In this issue, we’ve taken a look at the problem of the “skills gap,” the catch-all phrase being used to describe the problem employers are having in finding the right employees to fill the jobs that are available. While nothing we’ve written is remotely like “breaking news,” the experts our reporters consulted with may at least validate what the Arkansas Business audience is experiencing on the front line. And maybe there are some tips here that can help you find better candidates in the first place and then make them more productive sooner.
One of the articles, No Surprise: Higher Pay Helps Attract, Retain Employees, is the one that managers are most loath to accept: You get what you pay for. During the Great Recession, people only left jobs involuntarily. Few businesses were hiring, so you could count on keeping your best people without having to fight off poachers. Or, if you were hiring, you could count on having the field wide open. (I personally waded through 105 resumes for a single job opening on my reporting staff a few years back, a truly humbling exercise.)
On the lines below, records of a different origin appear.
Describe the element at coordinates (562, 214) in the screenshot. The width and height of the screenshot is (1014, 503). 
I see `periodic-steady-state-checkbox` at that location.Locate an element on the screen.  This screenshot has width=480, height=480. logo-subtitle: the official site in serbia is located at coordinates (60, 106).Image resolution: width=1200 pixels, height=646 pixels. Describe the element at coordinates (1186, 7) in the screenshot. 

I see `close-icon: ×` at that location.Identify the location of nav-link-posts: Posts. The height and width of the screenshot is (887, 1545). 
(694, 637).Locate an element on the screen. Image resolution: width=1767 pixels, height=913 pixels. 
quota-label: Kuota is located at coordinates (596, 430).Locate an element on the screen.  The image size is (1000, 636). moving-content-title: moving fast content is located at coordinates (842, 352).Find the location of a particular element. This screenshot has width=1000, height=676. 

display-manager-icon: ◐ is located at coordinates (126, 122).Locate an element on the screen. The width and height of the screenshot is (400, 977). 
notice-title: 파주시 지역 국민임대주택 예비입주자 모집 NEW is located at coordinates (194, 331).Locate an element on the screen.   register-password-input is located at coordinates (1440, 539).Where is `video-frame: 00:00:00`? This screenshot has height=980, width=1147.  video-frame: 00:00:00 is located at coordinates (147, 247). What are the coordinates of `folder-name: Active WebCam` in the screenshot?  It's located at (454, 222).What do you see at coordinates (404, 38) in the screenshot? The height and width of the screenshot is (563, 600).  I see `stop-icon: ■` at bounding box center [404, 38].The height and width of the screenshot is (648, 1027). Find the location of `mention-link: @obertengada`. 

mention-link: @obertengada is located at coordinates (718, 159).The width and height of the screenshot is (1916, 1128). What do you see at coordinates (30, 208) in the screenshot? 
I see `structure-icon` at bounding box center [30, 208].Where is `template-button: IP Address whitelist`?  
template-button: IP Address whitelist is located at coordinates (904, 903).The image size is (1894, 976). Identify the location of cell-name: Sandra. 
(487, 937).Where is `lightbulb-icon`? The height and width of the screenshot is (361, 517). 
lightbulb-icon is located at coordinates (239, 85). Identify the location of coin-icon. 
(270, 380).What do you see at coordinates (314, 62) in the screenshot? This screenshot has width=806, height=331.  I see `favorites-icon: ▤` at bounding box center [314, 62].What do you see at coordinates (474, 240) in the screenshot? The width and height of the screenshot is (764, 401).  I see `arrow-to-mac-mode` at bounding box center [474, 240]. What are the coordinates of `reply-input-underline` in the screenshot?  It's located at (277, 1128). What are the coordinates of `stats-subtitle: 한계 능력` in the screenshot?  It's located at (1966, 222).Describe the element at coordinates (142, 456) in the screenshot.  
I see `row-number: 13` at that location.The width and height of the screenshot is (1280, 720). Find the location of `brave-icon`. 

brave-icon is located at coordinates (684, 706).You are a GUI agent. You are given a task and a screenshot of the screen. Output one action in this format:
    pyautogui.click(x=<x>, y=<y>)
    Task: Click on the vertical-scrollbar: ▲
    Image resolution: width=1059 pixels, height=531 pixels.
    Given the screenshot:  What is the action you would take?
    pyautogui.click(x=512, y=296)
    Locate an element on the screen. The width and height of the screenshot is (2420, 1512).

But those days are over, thank goodness. Unemployment is low nationally and even lower in Arkansas. The Census Bureau’s report that median household income surged by a record 5.2 percent in 2015 has been heralded in ways that make me uncomfortable — most Americans did not get a raise that big — but it certainly is more evidence that the fundamentals of supply and demand are changing the job market.
Which reminds me of another one of the signs in our office, a quote from John F. Kennedy:
“Change is the law of life. Those who look only to the past or the present are certain to miss the future.”
My favorite of the signs is a long quote from Theodore Roosevelt, one I’ve read many times before but which has taken on new meaning in this ugly political season — and in an age when those of us who put our names on our work are regularly attacked online by those who have only the fierce courage of anonymity:
“It is not the critic who counts; not the man who points out how the strong man stumbles, or where the doer of deeds could have done them better. The credit belongs to the man who is actually in the arena, whose face is marred by dust and sweat and blood; who strives valiantly; who errs, who comes short again and again, because there is no effort without error and shortcoming; but who does actually strive to do the deeds; who knows great enthusiasms, the great devotions; who spends himself in a worthy cause; who at the best knows in the end the triumph of high achievement, and who at the worst, if he fails, at least fails while daring greatly, so that his place shall never be with those cold and timid souls who neither know victory nor defeat.”